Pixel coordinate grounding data
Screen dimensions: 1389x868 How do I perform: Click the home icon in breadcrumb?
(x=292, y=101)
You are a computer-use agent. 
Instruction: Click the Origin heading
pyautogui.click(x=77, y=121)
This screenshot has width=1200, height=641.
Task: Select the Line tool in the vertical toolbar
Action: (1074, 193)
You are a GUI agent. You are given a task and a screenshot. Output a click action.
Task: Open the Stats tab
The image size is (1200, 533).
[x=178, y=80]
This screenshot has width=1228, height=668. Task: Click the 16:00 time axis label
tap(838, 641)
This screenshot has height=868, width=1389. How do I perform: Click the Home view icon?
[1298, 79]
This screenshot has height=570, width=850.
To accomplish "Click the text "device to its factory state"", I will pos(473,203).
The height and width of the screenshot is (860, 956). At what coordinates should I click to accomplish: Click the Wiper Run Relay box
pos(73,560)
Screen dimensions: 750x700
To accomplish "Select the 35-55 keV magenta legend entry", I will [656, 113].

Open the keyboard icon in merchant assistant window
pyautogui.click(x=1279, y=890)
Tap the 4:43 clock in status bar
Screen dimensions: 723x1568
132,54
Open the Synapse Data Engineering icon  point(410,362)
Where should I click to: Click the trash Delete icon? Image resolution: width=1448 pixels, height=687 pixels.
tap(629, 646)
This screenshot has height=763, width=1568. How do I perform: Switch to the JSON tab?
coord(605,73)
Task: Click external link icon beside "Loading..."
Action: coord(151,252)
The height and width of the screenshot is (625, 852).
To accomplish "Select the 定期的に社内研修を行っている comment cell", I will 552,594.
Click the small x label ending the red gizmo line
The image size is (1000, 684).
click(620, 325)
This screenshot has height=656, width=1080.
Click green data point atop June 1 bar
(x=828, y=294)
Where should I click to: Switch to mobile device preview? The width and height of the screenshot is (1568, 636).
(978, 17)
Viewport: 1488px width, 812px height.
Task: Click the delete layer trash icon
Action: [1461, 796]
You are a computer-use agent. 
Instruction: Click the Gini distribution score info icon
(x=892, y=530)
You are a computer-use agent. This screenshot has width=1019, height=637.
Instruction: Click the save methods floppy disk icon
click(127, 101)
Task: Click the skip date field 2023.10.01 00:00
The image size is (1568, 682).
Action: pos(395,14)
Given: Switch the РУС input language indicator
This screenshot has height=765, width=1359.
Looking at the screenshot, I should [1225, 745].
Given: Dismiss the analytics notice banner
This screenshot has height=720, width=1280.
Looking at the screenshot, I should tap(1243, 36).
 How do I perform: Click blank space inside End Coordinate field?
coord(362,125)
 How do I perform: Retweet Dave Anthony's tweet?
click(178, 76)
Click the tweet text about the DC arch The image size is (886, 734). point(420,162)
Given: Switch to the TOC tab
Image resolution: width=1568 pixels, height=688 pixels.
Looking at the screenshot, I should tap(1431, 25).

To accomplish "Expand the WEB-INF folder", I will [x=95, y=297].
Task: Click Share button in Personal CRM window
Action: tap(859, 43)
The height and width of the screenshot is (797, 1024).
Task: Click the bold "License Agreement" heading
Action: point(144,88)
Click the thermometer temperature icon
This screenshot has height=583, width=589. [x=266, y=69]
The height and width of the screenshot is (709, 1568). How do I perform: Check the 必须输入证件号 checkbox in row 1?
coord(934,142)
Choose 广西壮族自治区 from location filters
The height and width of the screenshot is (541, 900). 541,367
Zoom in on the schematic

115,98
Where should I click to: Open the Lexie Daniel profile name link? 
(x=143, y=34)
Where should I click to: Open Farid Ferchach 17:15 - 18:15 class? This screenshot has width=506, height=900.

■ **What is being asked**: Each of the records shown above needs to be repeated exactly.

■ **Exercise answer**:
Screen dimensions: 1389x868 How do I perform: Click the home icon in breadcrumb?
(x=292, y=101)
You are a computer-use agent. 
Instruction: Click the Origin heading
pyautogui.click(x=77, y=121)
This screenshot has width=1200, height=641.
Task: Select the Line tool in the vertical toolbar
Action: (1074, 193)
You are a GUI agent. You are given a task and a screenshot. Output a click action.
Task: Open the Stats tab
The image size is (1200, 533).
[x=178, y=80]
This screenshot has width=1228, height=668. Task: Click the 16:00 time axis label
tap(838, 641)
This screenshot has height=868, width=1389. How do I perform: Click the Home view icon?
[1298, 79]
This screenshot has height=570, width=850.
To accomplish "Click the text "device to its factory state"", I will pos(473,203).
The height and width of the screenshot is (860, 956). At what coordinates should I click to accomplish: Click the Wiper Run Relay box
pos(73,560)
Screen dimensions: 750x700
To accomplish "Select the 35-55 keV magenta legend entry", I will [656, 113].

Open the keyboard icon in merchant assistant window
pyautogui.click(x=1279, y=890)
Tap the 4:43 clock in status bar
Screen dimensions: 723x1568
132,54
Open the Synapse Data Engineering icon  point(410,362)
Where should I click to: Click the trash Delete icon? Image resolution: width=1448 pixels, height=687 pixels.
tap(629, 646)
This screenshot has height=763, width=1568. How do I perform: Switch to the JSON tab?
coord(605,73)
Task: Click external link icon beside "Loading..."
Action: coord(151,252)
The height and width of the screenshot is (625, 852).
To accomplish "Select the 定期的に社内研修を行っている comment cell", I will 552,594.
Click the small x label ending the red gizmo line
The image size is (1000, 684).
click(620, 325)
This screenshot has height=656, width=1080.
Click green data point atop June 1 bar
(x=828, y=294)
Where should I click to: Switch to mobile device preview? The width and height of the screenshot is (1568, 636).
(978, 17)
Viewport: 1488px width, 812px height.
Task: Click the delete layer trash icon
Action: [1461, 796]
You are a computer-use agent. 
Instruction: Click the Gini distribution score info icon
(x=892, y=530)
You are a computer-use agent. This screenshot has width=1019, height=637.
Instruction: Click the save methods floppy disk icon
click(127, 101)
Task: Click the skip date field 2023.10.01 00:00
The image size is (1568, 682).
Action: pos(395,14)
Given: Switch the РУС input language indicator
This screenshot has height=765, width=1359.
Looking at the screenshot, I should [1225, 745].
Given: Dismiss the analytics notice banner
This screenshot has height=720, width=1280.
Looking at the screenshot, I should tap(1243, 36).
 How do I perform: Click blank space inside End Coordinate field?
coord(362,125)
 How do I perform: Retweet Dave Anthony's tweet?
click(178, 76)
Click the tweet text about the DC arch The image size is (886, 734). point(420,162)
Given: Switch to the TOC tab
Image resolution: width=1568 pixels, height=688 pixels.
Looking at the screenshot, I should tap(1431, 25).

To accomplish "Expand the WEB-INF folder", I will [x=95, y=297].
Task: Click Share button in Personal CRM window
Action: tap(859, 43)
The height and width of the screenshot is (797, 1024).
Task: Click the bold "License Agreement" heading
Action: point(144,88)
Click the thermometer temperature icon
This screenshot has height=583, width=589. [x=266, y=69]
The height and width of the screenshot is (709, 1568). How do I perform: Check the 必须输入证件号 checkbox in row 1?
coord(934,142)
Choose 广西壮族自治区 from location filters
The height and width of the screenshot is (541, 900). 541,367
Zoom in on the schematic

115,98
Where should I click to: Open the Lexie Daniel profile name link? 
(x=143, y=34)
Where should I click to: Open Farid Ferchach 17:15 - 18:15 class? This screenshot has width=506, height=900.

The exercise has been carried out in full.